Collected data:
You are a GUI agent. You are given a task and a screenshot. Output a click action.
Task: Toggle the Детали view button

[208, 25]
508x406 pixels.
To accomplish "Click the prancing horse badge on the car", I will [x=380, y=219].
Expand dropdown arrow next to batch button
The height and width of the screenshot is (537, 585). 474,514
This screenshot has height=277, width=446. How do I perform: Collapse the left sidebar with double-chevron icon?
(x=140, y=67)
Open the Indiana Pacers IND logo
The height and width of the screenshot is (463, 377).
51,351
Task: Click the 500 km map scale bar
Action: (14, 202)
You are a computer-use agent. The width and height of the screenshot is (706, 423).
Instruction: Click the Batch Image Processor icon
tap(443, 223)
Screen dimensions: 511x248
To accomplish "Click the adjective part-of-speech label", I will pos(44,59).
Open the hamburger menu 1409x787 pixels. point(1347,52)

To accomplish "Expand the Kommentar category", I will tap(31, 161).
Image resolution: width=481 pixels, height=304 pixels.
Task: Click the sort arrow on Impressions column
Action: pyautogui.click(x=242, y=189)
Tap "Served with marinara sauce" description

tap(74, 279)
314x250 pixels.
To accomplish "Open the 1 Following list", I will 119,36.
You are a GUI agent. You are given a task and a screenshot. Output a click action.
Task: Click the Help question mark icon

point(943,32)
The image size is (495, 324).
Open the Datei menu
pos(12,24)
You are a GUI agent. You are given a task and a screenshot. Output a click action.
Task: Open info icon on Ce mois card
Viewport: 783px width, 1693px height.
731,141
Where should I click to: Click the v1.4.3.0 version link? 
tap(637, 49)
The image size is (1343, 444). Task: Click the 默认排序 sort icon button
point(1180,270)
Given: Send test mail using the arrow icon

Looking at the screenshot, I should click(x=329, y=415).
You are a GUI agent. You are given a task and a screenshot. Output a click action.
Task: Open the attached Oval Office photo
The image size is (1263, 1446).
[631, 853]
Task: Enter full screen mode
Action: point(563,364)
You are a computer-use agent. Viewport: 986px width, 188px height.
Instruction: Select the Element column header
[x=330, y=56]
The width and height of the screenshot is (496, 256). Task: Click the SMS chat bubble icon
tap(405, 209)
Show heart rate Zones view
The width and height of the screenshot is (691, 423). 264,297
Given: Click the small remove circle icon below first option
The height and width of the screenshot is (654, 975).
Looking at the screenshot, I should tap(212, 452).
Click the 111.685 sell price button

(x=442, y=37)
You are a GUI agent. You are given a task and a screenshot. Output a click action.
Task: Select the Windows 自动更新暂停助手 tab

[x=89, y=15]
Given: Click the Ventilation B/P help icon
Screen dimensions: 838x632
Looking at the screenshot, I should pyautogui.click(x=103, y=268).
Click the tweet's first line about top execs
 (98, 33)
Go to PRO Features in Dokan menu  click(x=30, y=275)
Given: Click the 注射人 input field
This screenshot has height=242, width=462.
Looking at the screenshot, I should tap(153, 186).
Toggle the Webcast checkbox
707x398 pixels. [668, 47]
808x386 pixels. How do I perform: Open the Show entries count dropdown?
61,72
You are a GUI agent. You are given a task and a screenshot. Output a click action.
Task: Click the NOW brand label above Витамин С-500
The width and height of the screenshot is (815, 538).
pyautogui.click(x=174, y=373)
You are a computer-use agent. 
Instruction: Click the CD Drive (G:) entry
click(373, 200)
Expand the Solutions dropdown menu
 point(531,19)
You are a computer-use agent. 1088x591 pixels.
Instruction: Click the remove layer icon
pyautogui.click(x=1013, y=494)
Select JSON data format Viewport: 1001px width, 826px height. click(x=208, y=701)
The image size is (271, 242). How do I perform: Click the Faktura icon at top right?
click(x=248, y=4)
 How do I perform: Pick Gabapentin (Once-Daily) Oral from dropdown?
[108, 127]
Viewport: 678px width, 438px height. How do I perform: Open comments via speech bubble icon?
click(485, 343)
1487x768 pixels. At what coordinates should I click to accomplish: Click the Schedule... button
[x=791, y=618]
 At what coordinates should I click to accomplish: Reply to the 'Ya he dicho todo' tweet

▸ **Your assignment**:
The only acceptable answer is the full set of entries, repeated exactly.

▸ **Expected answer**:
You are a GUI agent. You are given a task and a screenshot. Output a click action.
Task: Toggle the Детали view button

[208, 25]
508x406 pixels.
To accomplish "Click the prancing horse badge on the car", I will [x=380, y=219].
Expand dropdown arrow next to batch button
The height and width of the screenshot is (537, 585). 474,514
This screenshot has height=277, width=446. How do I perform: Collapse the left sidebar with double-chevron icon?
(x=140, y=67)
Open the Indiana Pacers IND logo
The height and width of the screenshot is (463, 377).
51,351
Task: Click the 500 km map scale bar
Action: (14, 202)
You are a computer-use agent. The width and height of the screenshot is (706, 423).
Instruction: Click the Batch Image Processor icon
tap(443, 223)
Screen dimensions: 511x248
To accomplish "Click the adjective part-of-speech label", I will pos(44,59).
Open the hamburger menu 1409x787 pixels. point(1347,52)

To accomplish "Expand the Kommentar category", I will tap(31, 161).
Image resolution: width=481 pixels, height=304 pixels.
Task: Click the sort arrow on Impressions column
Action: pyautogui.click(x=242, y=189)
Tap "Served with marinara sauce" description

tap(74, 279)
314x250 pixels.
To accomplish "Open the 1 Following list", I will 119,36.
You are a GUI agent. You are given a task and a screenshot. Output a click action.
Task: Click the Help question mark icon

point(943,32)
The image size is (495, 324).
Open the Datei menu
pos(12,24)
You are a GUI agent. You are given a task and a screenshot. Output a click action.
Task: Open info icon on Ce mois card
Viewport: 783px width, 1693px height.
731,141
Where should I click to: Click the v1.4.3.0 version link? 
tap(637, 49)
The image size is (1343, 444). Task: Click the 默认排序 sort icon button
point(1180,270)
Given: Send test mail using the arrow icon

Looking at the screenshot, I should click(x=329, y=415).
You are a GUI agent. You are given a task and a screenshot. Output a click action.
Task: Open the attached Oval Office photo
The image size is (1263, 1446).
[631, 853]
Task: Enter full screen mode
Action: point(563,364)
You are a computer-use agent. Viewport: 986px width, 188px height.
Instruction: Select the Element column header
[x=330, y=56]
The width and height of the screenshot is (496, 256). Task: Click the SMS chat bubble icon
tap(405, 209)
Show heart rate Zones view
The width and height of the screenshot is (691, 423). 264,297
Given: Click the small remove circle icon below first option
The height and width of the screenshot is (654, 975).
Looking at the screenshot, I should tap(212, 452).
Click the 111.685 sell price button

(x=442, y=37)
You are a GUI agent. You are given a task and a screenshot. Output a click action.
Task: Select the Windows 自动更新暂停助手 tab

[x=89, y=15]
Given: Click the Ventilation B/P help icon
Screen dimensions: 838x632
Looking at the screenshot, I should pyautogui.click(x=103, y=268).
Click the tweet's first line about top execs
 (98, 33)
Go to PRO Features in Dokan menu  click(x=30, y=275)
Given: Click the 注射人 input field
This screenshot has height=242, width=462.
Looking at the screenshot, I should tap(153, 186).
Toggle the Webcast checkbox
707x398 pixels. [668, 47]
808x386 pixels. How do I perform: Open the Show entries count dropdown?
61,72
You are a GUI agent. You are given a task and a screenshot. Output a click action.
Task: Click the NOW brand label above Витамин С-500
The width and height of the screenshot is (815, 538).
pyautogui.click(x=174, y=373)
You are a computer-use agent. 
Instruction: Click the CD Drive (G:) entry
click(373, 200)
Expand the Solutions dropdown menu
 point(531,19)
You are a computer-use agent. 1088x591 pixels.
Instruction: Click the remove layer icon
pyautogui.click(x=1013, y=494)
Select JSON data format Viewport: 1001px width, 826px height. click(x=208, y=701)
The image size is (271, 242). How do I perform: Click the Faktura icon at top right?
click(x=248, y=4)
 How do I perform: Pick Gabapentin (Once-Daily) Oral from dropdown?
[108, 127]
Viewport: 678px width, 438px height. How do I perform: Open comments via speech bubble icon?
click(485, 343)
1487x768 pixels. At what coordinates should I click to accomplish: Click the Schedule... button
[x=791, y=618]
 At what coordinates should I click to accomplish: Reply to the 'Ya he dicho todo' tweet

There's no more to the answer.